Inde genus durum sumus, experiensque laborum ;

Et documenta damus qua simus origine nati.

 

Formés par des cailloux, soit fable ou vérité,

Hélas ! le cœur de l’homme en a la dureté.

 

          Apollon aime Daphné, et Daphné n’aime point Apollon ; c’est que l’amour a deux espèces de flèches, les unes d’or et perçantes, et les autres de plomb et écachées.

 

          Apollon a reçu dans le cœur une flèche d’or, Daphné une de plomb.

 

Deque sagittifera prompsit duo tela pharetra

Diversorum operum ; fugat hoc, facit illud amorem.
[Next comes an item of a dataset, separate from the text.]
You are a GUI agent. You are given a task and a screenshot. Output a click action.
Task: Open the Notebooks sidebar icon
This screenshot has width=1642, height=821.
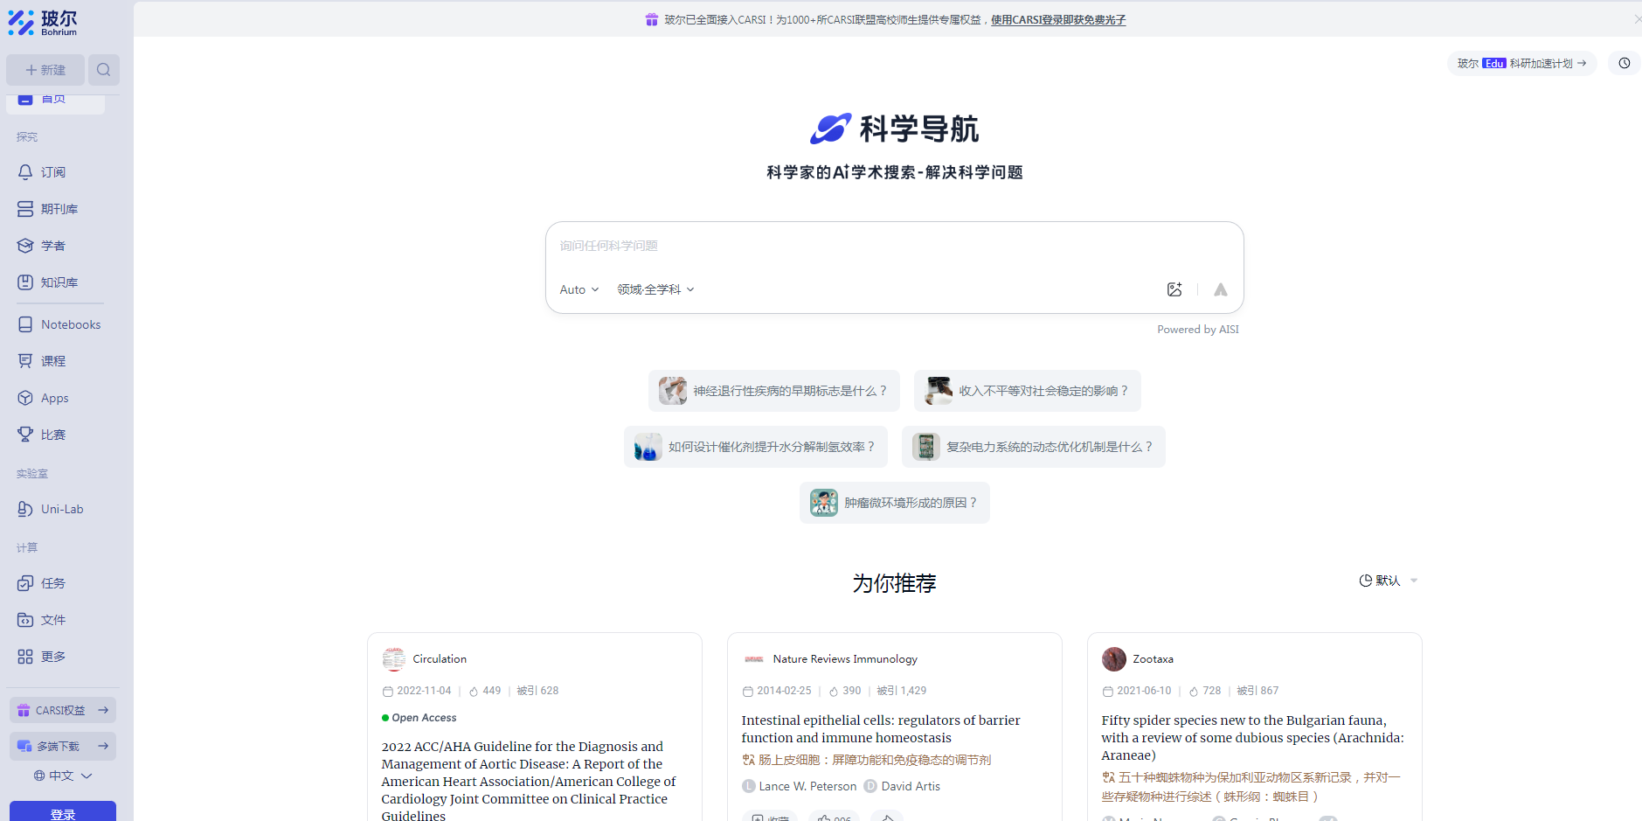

Quod facit auratum est, et cuspide fulget acuta ;

Quod fugat obtusum est, et habet sub arundine plumbum.

 

OVID., Met., I, 468.

 

Fatal Amour, tes traits sont différents :

Les uns sont d’or, ils sont doux et perçants,

Ils font qu’on aime ; et d’autres au contraire

Sont d’un vil plomb qui rend froid et sévère.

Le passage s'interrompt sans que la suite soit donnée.